About the CUE-100 Series
The CUE-100 series consists of Fc-fusion biologics that incorporate peptide-MHC (pMHC) molecules along with rationally engineered IL-2 molecules. This singular biologic is designed to selectively target, activate and expand a robust repertoire of tumor-specific T cells directly in the patient. The binding affinity of IL-2 for its receptor has been deliberately attenuated to achieve preferential selective activation of tumor-specific effector T cells while reducing potential for effects on regulatory T cells (Tregs) or broad systemic activation, potentially mitigating the dose-limiting toxicities associated with current IL-2-based therapies.

About Immuno-STAT
Immuno-STAT biologics are designed for targeted modulation of disease-associated T cells in the areas of immuno-oncology and autoimmune disease. Each of our biologic drugs is designed using our proprietary scaffold comprising: 1) a peptide-MHC complex (pMHC) to provide selectivity through interaction with the T cell receptor (TCR), and 2) a unique co-stimulatory signaling molecule to modulate the activity of the target T cells.

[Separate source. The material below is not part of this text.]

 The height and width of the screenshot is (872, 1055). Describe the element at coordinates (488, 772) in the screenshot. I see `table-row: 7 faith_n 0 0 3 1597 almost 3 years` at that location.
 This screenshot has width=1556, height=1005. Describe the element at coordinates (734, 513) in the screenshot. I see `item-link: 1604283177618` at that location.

The simultaneous engagement of co-stimulatory molecules and pMHC binding mimics the signals delivered by antigen presenting cells (APCs) to T cells during a natural immune response. This design enables Immuno-STAT biologics to engage with the T cell population of interest, resulting in highly targeted T cell modulation. Because our drugs are delivered directly in the patient’s body (in vivo), they are fundamentally different from other T cell therapeutic approaches that require the patients’ T cells to be extracted, stimulated and expanded outside the body (ex vivo), and reinfused in an activated state.